The Lions, on the other hand, can point to the 1971 tourists who won a series in New Zealand, one of the greatest achievements in the history of the game.
That team had contributors from across the four nations, with Irish trio Mike Gibson, Willie John McBride and Sean Lynch playing in all four Tests.
While Five Nations, and more latterly Six Nations success can put rugby players on the map, it is for the Lions that they can truly elevate their status.
The aforementioned McBride is arguably the greatest Lion of them all – having gone on five tours, the most of any player in the Lions history.

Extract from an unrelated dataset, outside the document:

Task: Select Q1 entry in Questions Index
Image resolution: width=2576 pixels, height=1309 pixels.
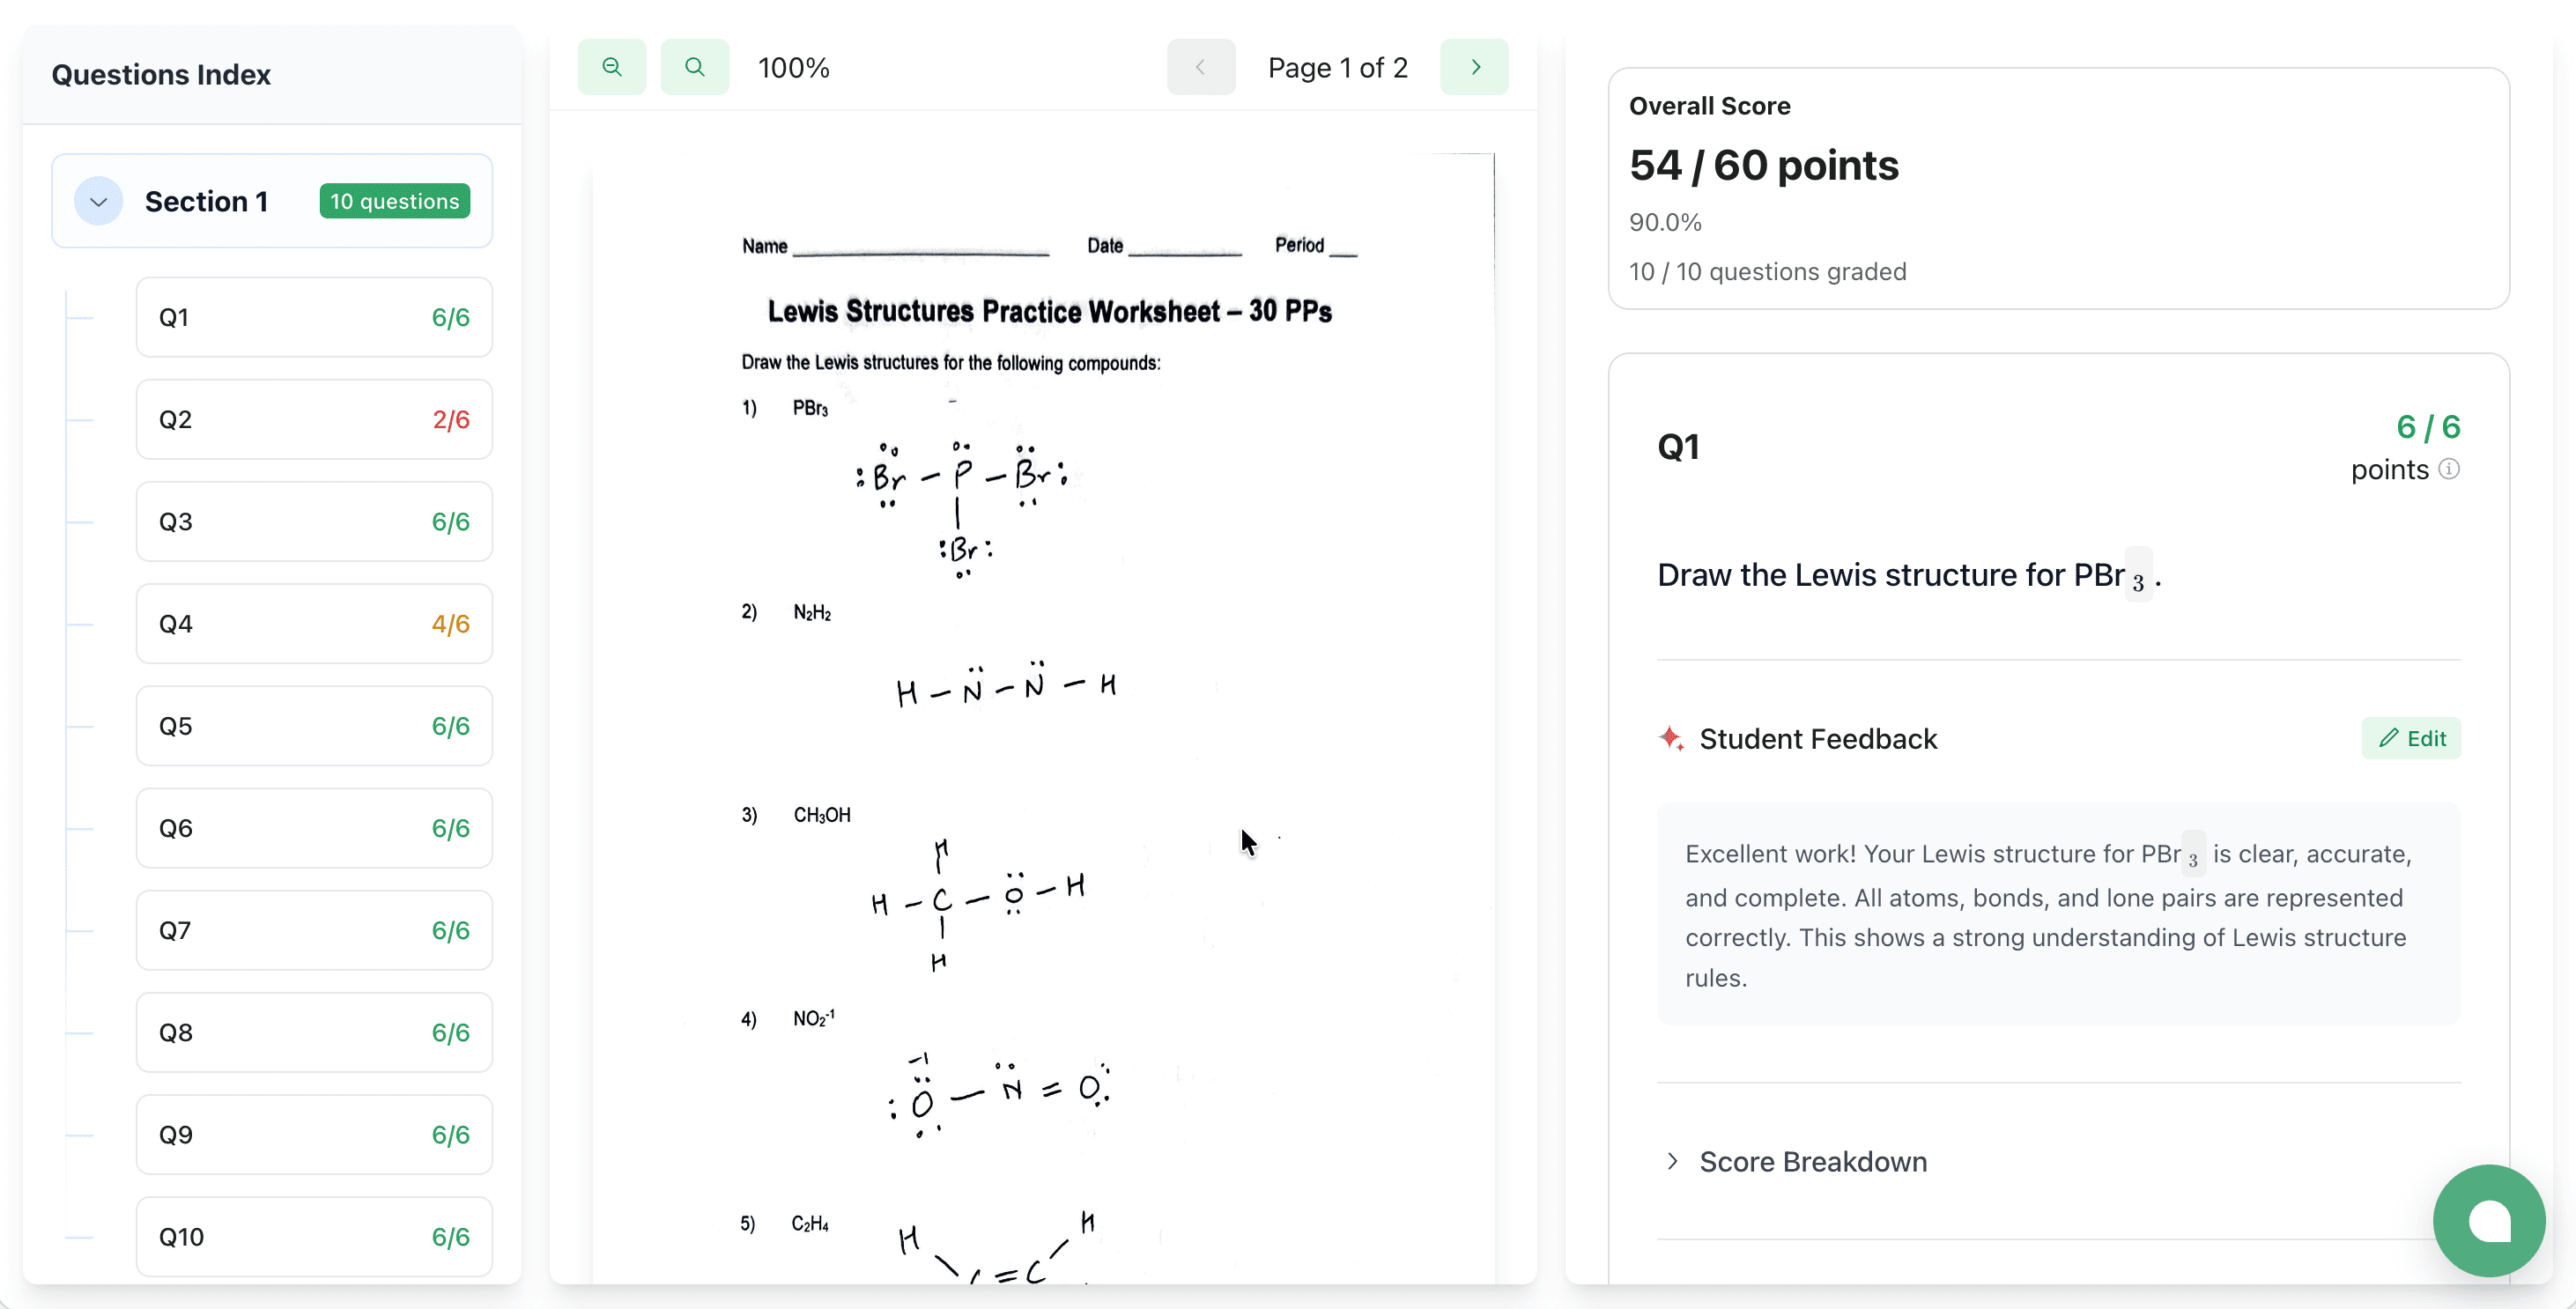Action: (x=313, y=316)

From his early involvement in the 1960s to that 1971 tour, McBride was standout figure, and just for good measure he captained the Lions for the only time in 1974 – leading them on an unbeaten tour in South Africa, where they won 21 matches out of a possible 22 before finishing with a draw in the fourth Test.
One of the few who could rival McBride for Lions longevity is Gibson, who also went on five tours, the last in 1977.
THE MODERN LION
In the modern era, the idea of going on five tours is simply not possible. While the Lions previously toured every three, or sometimes two years, the four-year cycle is now a staple of the rugby calendar.
Brian O’Driscoll managed four tours, and no one will ever forget his wonder try against Australia in 2001.
Four years earlier the Lions had famously beaten South Africa thanks to Jeremy Guscott’s drop goal in the second Test in Durban.
One of England’s greatest centres, he will always be best remembered for that moment, in the same way that Leigh Halfpenny’s Lions exploits in 2013 will likely go down as his greatest achievement in the game.
ON TO 2017
So will someone go on to cement their place in Lions folklore in New Zealand?
It certainly won’t be easy against the all-conquering All Blacks, but Ireland showed the way in Chicago.
Conor Murray was one of the standout performers on that occasion, this is his chance to do the same in the famous Lions jersey.